Stuck at denial and anger

There are these stages of grief that people go through when they get bad news. They are denial, anger, bargaining and acceptance. I think there might be one more, but I can’t remember what it is right now. Ok, I just checked (thank you, Google), and the missing stage is depression. Hey, I’ve got that one covered too! Anyway, I had my third visit with the fertility specialist today. I hadn’t wanted to go to a specialist. I kept putting it off, thinking, well, we didn’t time things right at first because I didn’t know that I ovulate late (true) and besides that, I don’t ovulate every single month (also true) and maybe this month, this time, I’ll get pregnant (sadly, not true). But my friends kept urging me to go. At least you’ll know if something is wrong, they said. And after the first visit, I did feel good. I felt like I was taking action – doing something to make this whole baby thing happen.

But after that something changed. And this where the denial comes in, I guess. I had it in my head that I’d go in there and she’d say “Oh, you’ll be fine. Here, have some Clomid.” I was even prepared for something along the lines of “Hey tubby, why don’t you try losing 20 lbs. You’ll have much better luck.” But instead it’s all “did anyone ever mention you might have uterine fibroids” and “I’m concerned about your right ovary” and test after test after test and I hate every fucking minute of it. When she says I’m a good candidate for IUI, I just want to cry. Or possibly scream. It’s all moving so fast, and part of me just wants to stop. To say never mind, and simply go back to having sex each month and hoping for the best.

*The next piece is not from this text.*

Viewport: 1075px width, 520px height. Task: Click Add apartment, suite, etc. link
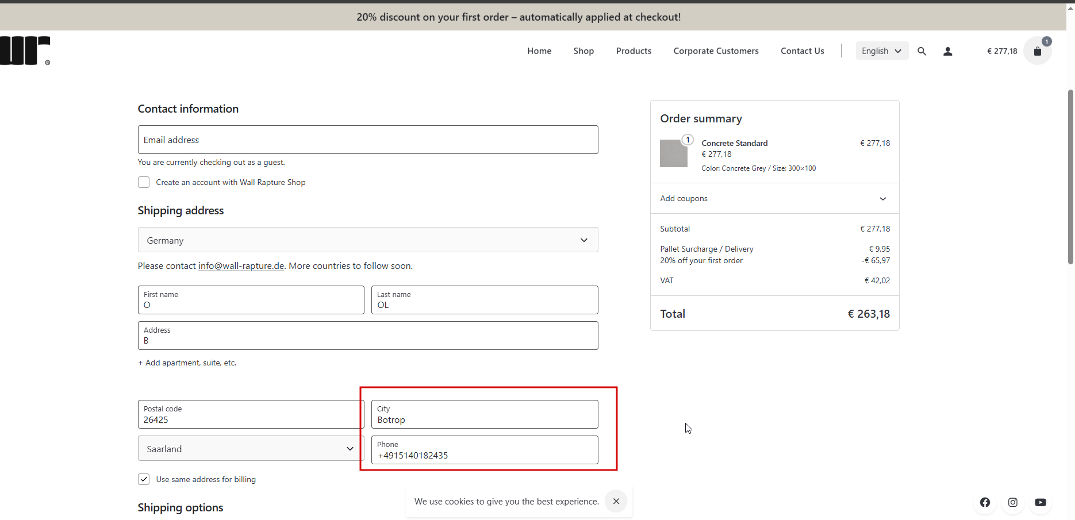[187, 363]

And then I wonder, what the hell is wrong with me? I desperately want to have children, so why am I so reluctant to do all of this? Why do I resent having to go to the doctor and doing some tests? My husband (usually the negative one in the marriage) can look at it and say, just keep in mind that there’s a baby at the end of all of this. Why can’t I do that? In the end, I suppose it comes down to this: Some part of me still hopes I’ll get to have sex with my husband and get pregnant, just like a normal person. And the rest of me is pissed off that it might not/probably won’t happen that way.